Palavras de Caramelo
Gonzalo Moure
Maria Girón
Kalandraka
Tradução de Elisabete Ramos
Há muito que a Kalandraka vem editando, a par de álbuns ilustrados, narrativas mais longas, de dimensão variável, num formato que mantém a capa dura mas alberga um número de páginas que obriga a uma leitura desdobrada em vários momentos.
Para além das obras de Janosh e Arnold Lobel, é na coleção 7 Léguas que se encontram desde contos de outras geografias a tipologias derivadas do género narrativo, como microcontos ou animalários. São leituras para quem já se iniciou na aquisição da competência que servem uma faixa etária relativamente ampla, até aos onze ou doze anos.
Palavras de Caramelo é um desses livros, um conto narrado a partir de um contexto hostil, atual mas não novo. Quando se pensa em representatividade, este é sem dúvida um exemplo. Deficiência, migração, pobreza, território ocupado e campo de refugiados são tópicos que não deixam dúvidas. Porém, a riqueza da narrativa está na conjugação do tema principal com o seu contexto. Kori é um menino surdo que pouco comunica com os demais. Vive num campo de refugiados tão antigo que já tem contornos de cidade, no deserto argelino. Smara existe de facto, pelo que as descrições da aridez do deserto e das limitações de água, energia e alimentos ganham outra verosimilhança. Estas condições de vida a que os sarauitas estão sujeitos e que lhes condicionam a liberdade a mínimos de sobrevivência, são direccionadas para o menino surdo que imagina sentidos para os movimentos da boca de quem o rodeia, naquele campo de refugiados, onde ele é ainda mais periférico à comunidade. Porém, seria paternalista ler a história de amizade entre Kori e o pequeno camelo como uma consequência da sua surdez. Kori gosta de camelos e desenha-os. Não gosta de cabras porque mordem. Gosta de camelos porque estes mexem os lábios e isso permite-lhe criar um diálogo imaginário, como faz com as pessoas.
Amizade é amizade em todo o lado, são laços de afeto, proteção e cumplicidade. Kori sente e demonstra a sua amizade pelo camelo até ao limite da sua coragem e liberdade, desafiando a família, a comunidade, o deserto. Para alimentar o diálogo, aprende a ler e a escrever. É o que fica da tragédia: a poesia.
Toda a narrativa se apresenta imagética através dos olhos e do pensamento do menino.
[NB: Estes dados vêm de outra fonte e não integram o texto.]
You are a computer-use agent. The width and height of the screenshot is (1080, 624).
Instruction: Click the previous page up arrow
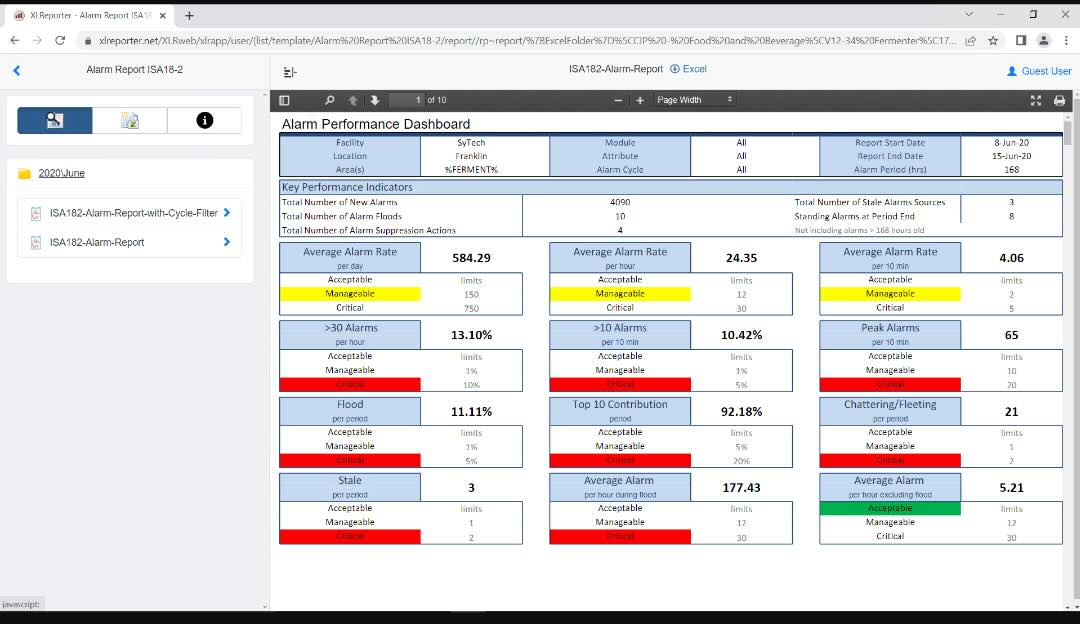coord(352,100)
Através dele o leitor acede a um quotidiano de trabalho, a uma organização social, a um lugar estranho, seja num ângulo mais abrangente como num movimento zoom. Kori não representa a comunidade enquanto estereótipo e isso enriquece os níveis de leitura do texto. Os tons quentes da ilustração representam da mesma forma o menino com o camelo e a cidade sitiada. Não é o mais alegre dos contos mas é certamente belo na tristeza e na melancolia que carrega.